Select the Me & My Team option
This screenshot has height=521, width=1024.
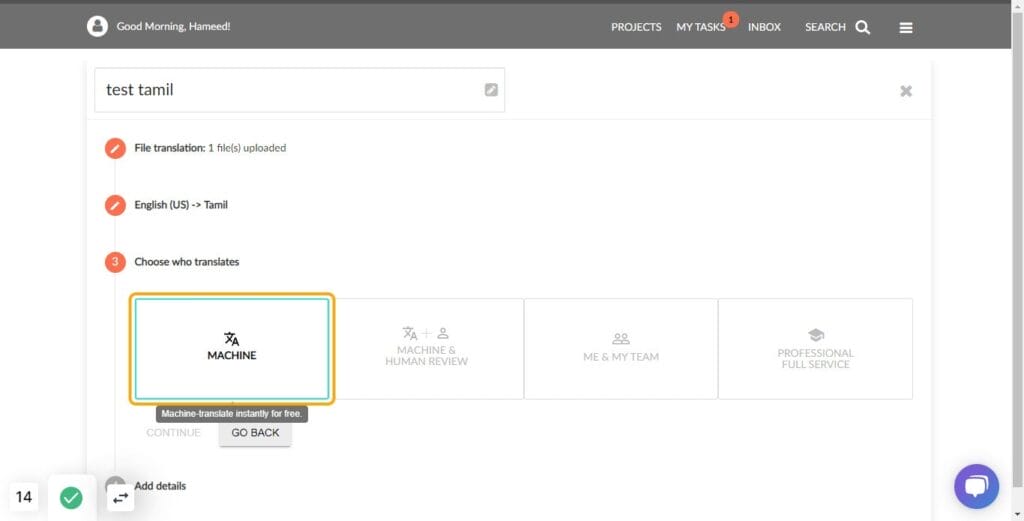point(620,348)
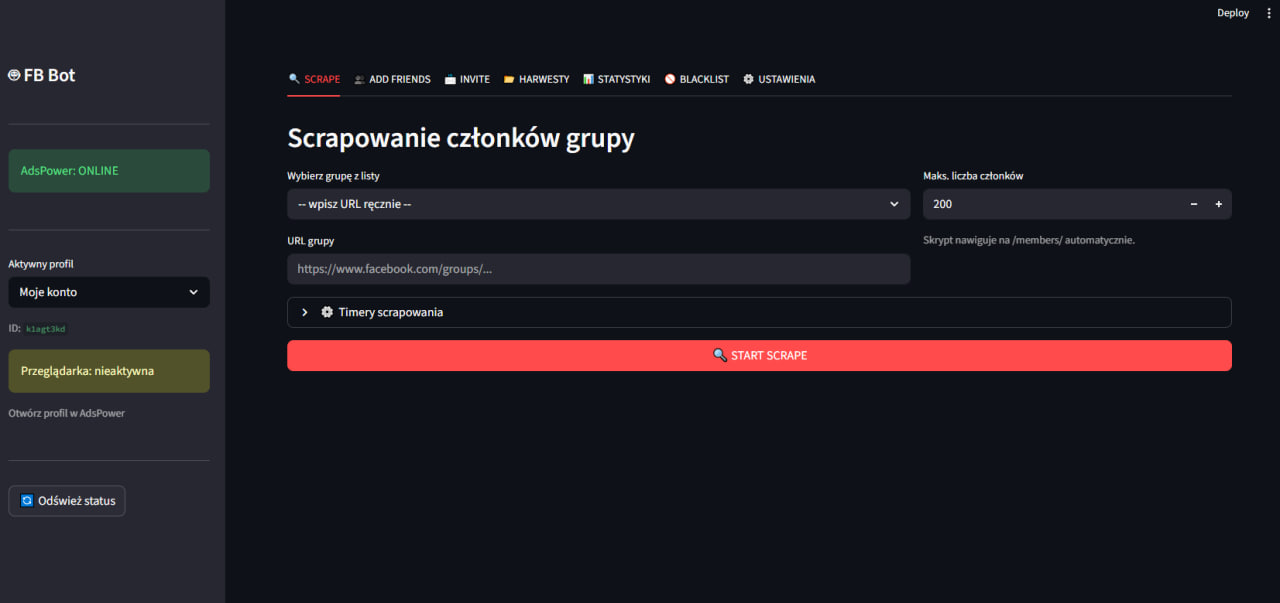Click the Blacklist prohibited icon
The height and width of the screenshot is (603, 1280).
[x=670, y=79]
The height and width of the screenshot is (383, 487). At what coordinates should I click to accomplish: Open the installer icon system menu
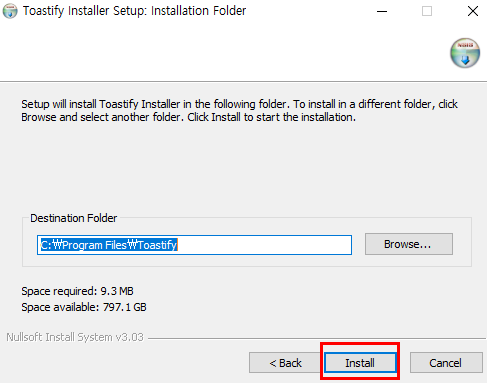[x=10, y=11]
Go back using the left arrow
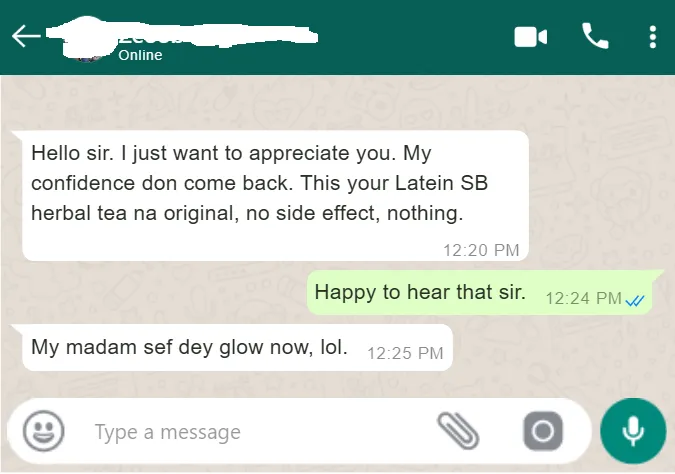The image size is (675, 474). 26,36
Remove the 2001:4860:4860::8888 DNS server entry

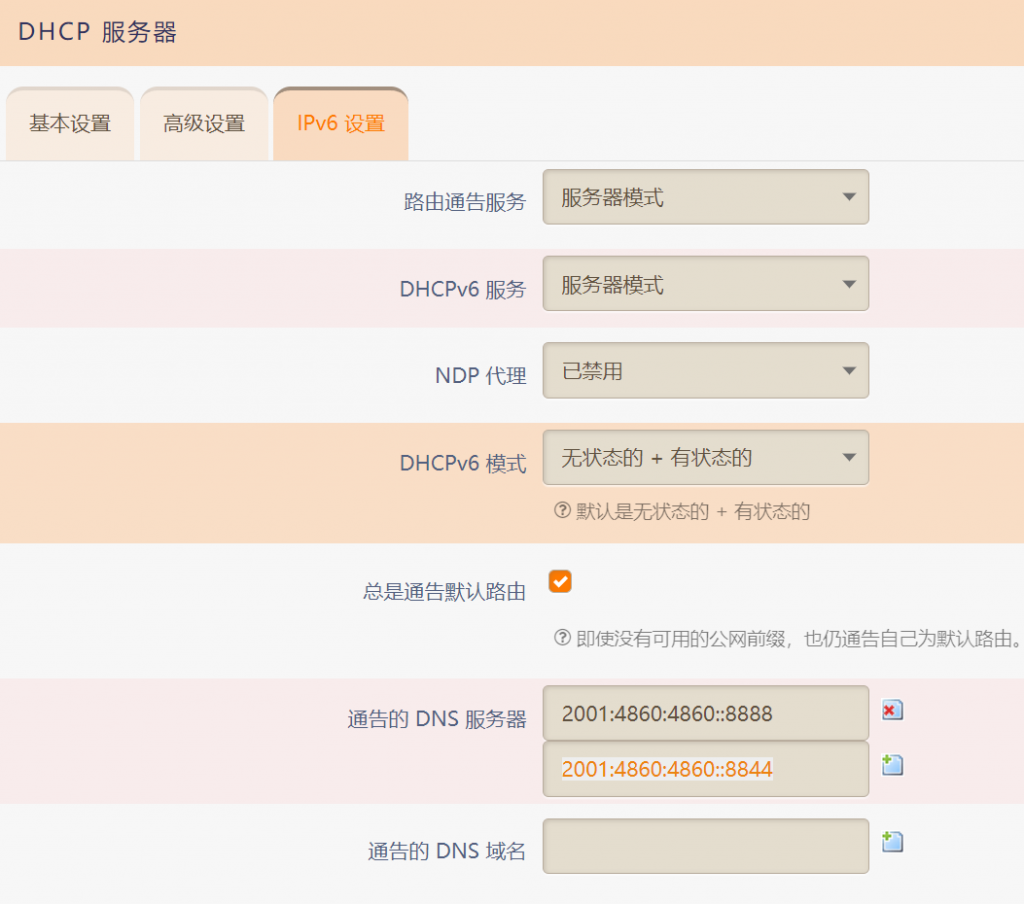coord(892,710)
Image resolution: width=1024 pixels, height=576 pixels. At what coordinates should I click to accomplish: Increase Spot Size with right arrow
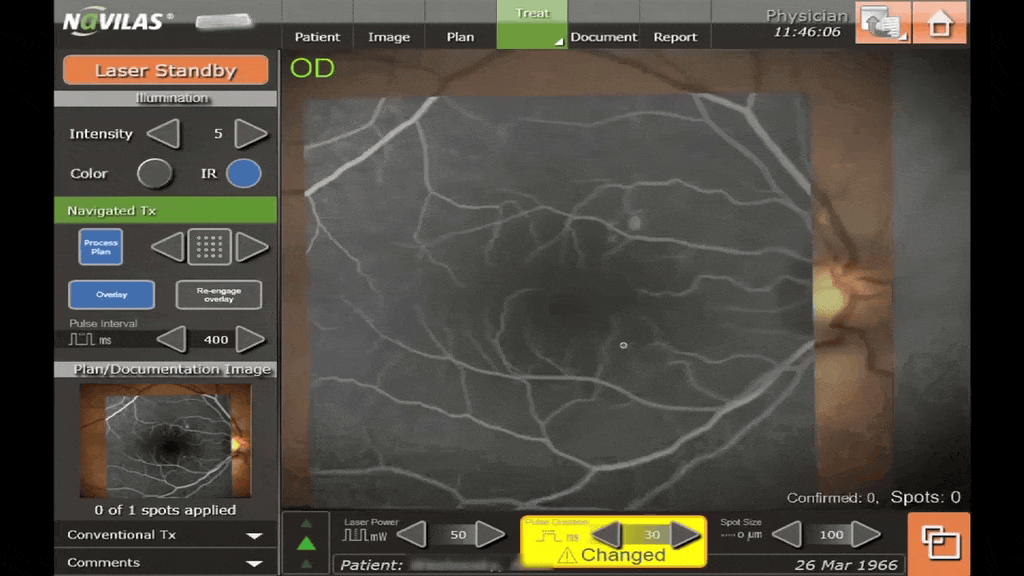pos(866,534)
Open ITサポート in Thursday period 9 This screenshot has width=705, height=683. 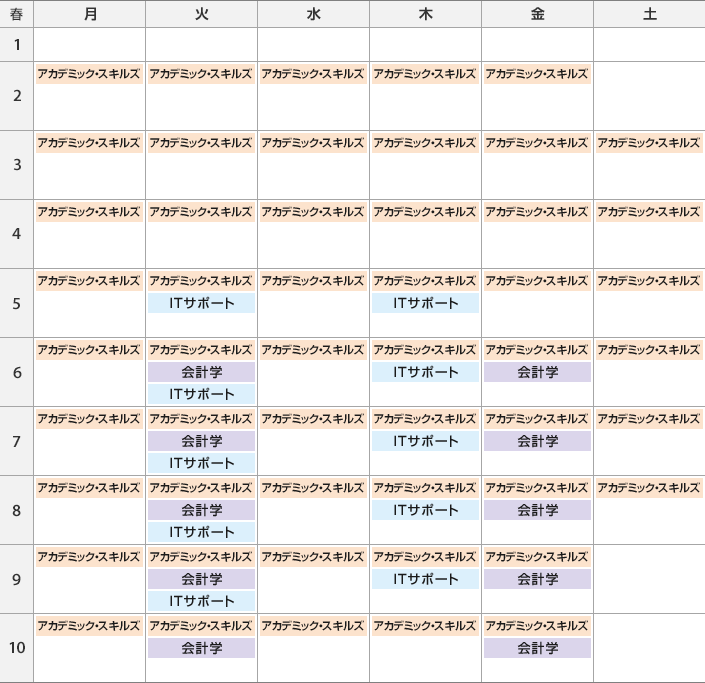pyautogui.click(x=425, y=579)
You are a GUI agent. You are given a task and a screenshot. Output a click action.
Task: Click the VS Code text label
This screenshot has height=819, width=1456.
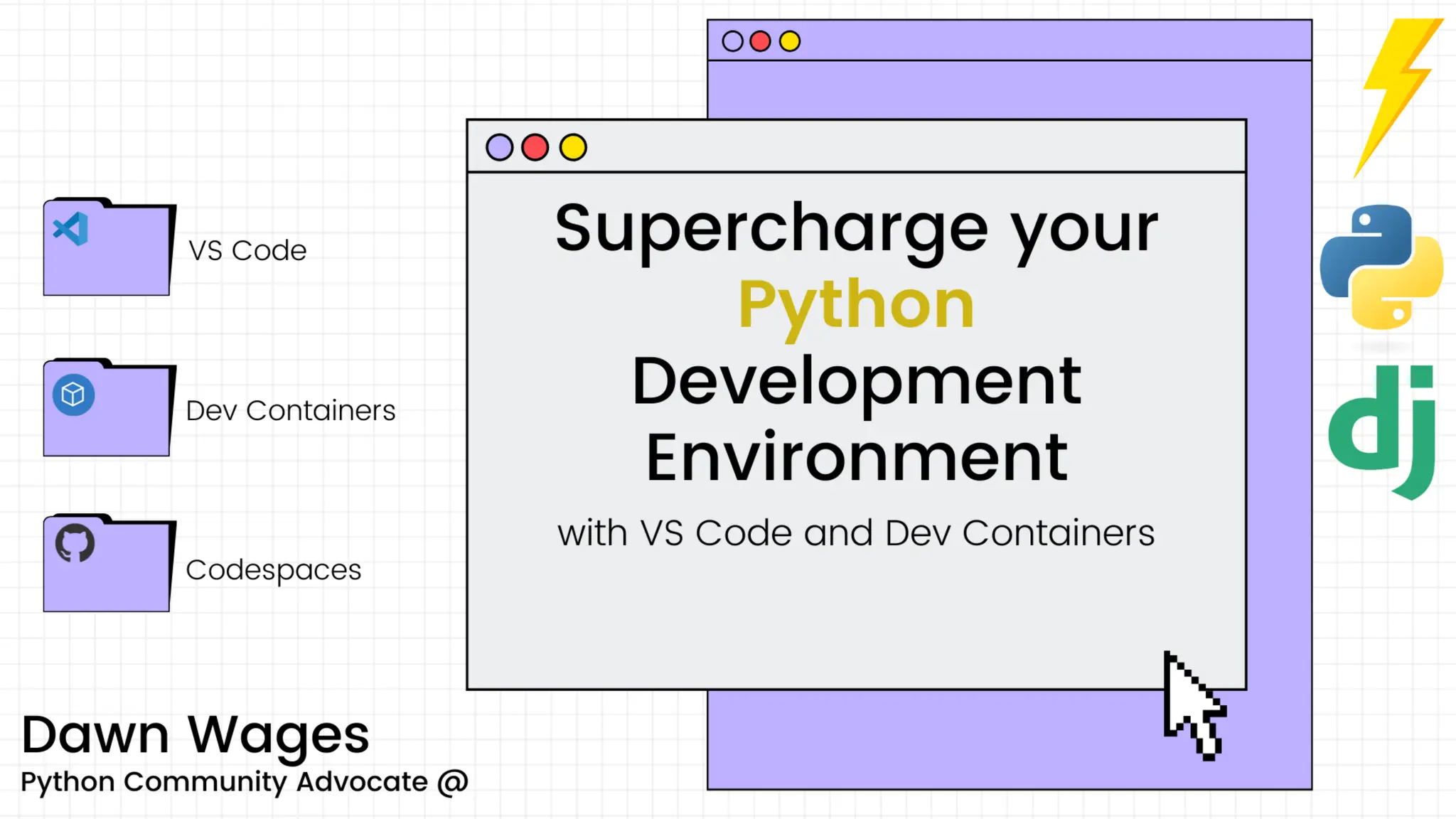(247, 251)
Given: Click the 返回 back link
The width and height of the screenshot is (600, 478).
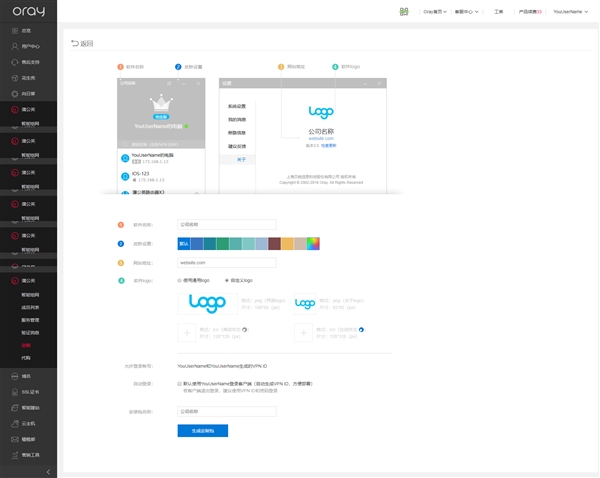Looking at the screenshot, I should (82, 44).
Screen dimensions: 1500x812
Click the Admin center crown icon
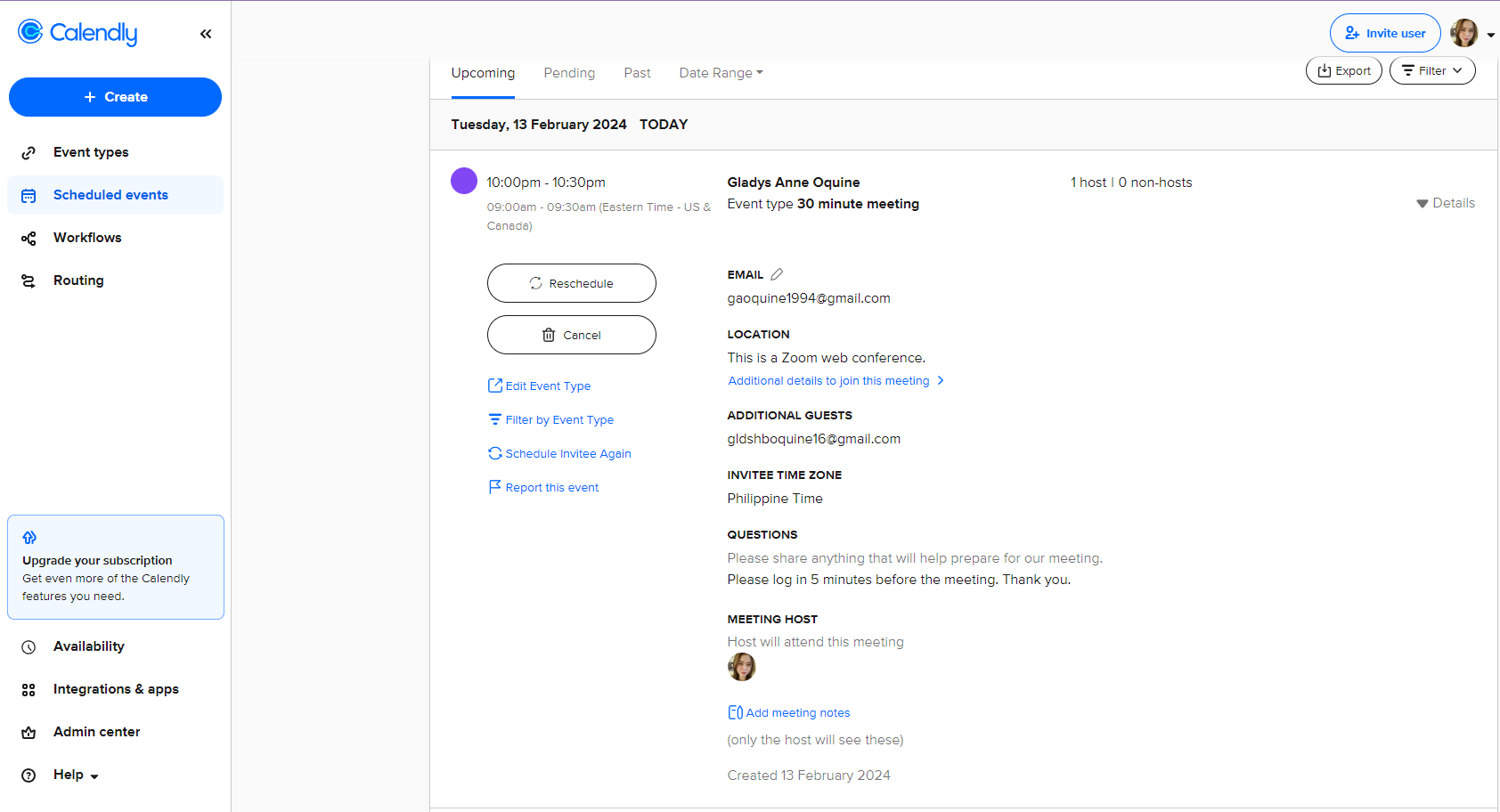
§
▸ **WRITTEN INSTRUCTION**
Copy out everything from the first of these lines down to the line containing "[x=670, y=79]", with both ends included and the pictures left out.

▸ **THE COMPLETED TASK**
Select the Me & My Team option
This screenshot has height=521, width=1024.
point(620,348)
Click the Blacklist prohibited icon
The height and width of the screenshot is (603, 1280).
[x=670, y=79]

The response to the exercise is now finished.